Band 9 model answer
Artificial intelligence now influences decisions once reserved for human experts, from diagnosing illness to selecting job candidates and assessing legal risk. Although these systems offer real gains in efficiency, I believe that for high-stakes judgements the disadvantages currently outweigh the advantages.
The case for AI is grounded in speed and consistency. Algorithms can analyse vast datasets far faster than any person, detecting patterns in medical scans or financial records that humans might miss. Because they apply the same criteria to every case, they also promise to reduce the inconsistency and fatigue that affect human decision-makers. In medicine especially, such precision can accelerate diagnosis and save lives.
Nevertheless, weighty objections remain. AI systems learn from historical data, and where that data reflects past prejudice, the machine can entrench discrimination while appearing neutral, as has occurred in biased hiring and sentencing tools. Worse, these models often function as opaque 'black boxes', offering no transparent reasoning, which makes errors hard to challenge and accountability difficult to assign. When a life or a livelihood is at stake, such opacity is deeply troubling.

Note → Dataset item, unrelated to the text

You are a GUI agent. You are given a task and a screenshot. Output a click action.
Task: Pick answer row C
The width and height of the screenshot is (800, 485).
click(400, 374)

In conclusion, although artificial intelligence can enhance speed and uncover valuable insights, its capacity for hidden bias and its lack of transparency render it unsuitable as the sole arbiter of momentous decisions. Until these flaws are resolved, AI should assist human judgement rather than replace it, and the drawbacks therefore outweigh the benefits.
Examiner’s notes
- Task Response: the writer commits to a clear position on the outweigh question ('disadvantages currently outweigh') and sustains it, weighing efficiency against bias and opacity.
- Coherence and Cohesion: cohesive contrast through 'The case for AI', 'Nevertheless' and 'In conclusion' organises a balanced yet decisive argument.
- Lexical Resource: precise, field-specific terms such as 'entrench discrimination', 'opaque black boxes' and 'sole arbiter' reveal an advanced lexical range.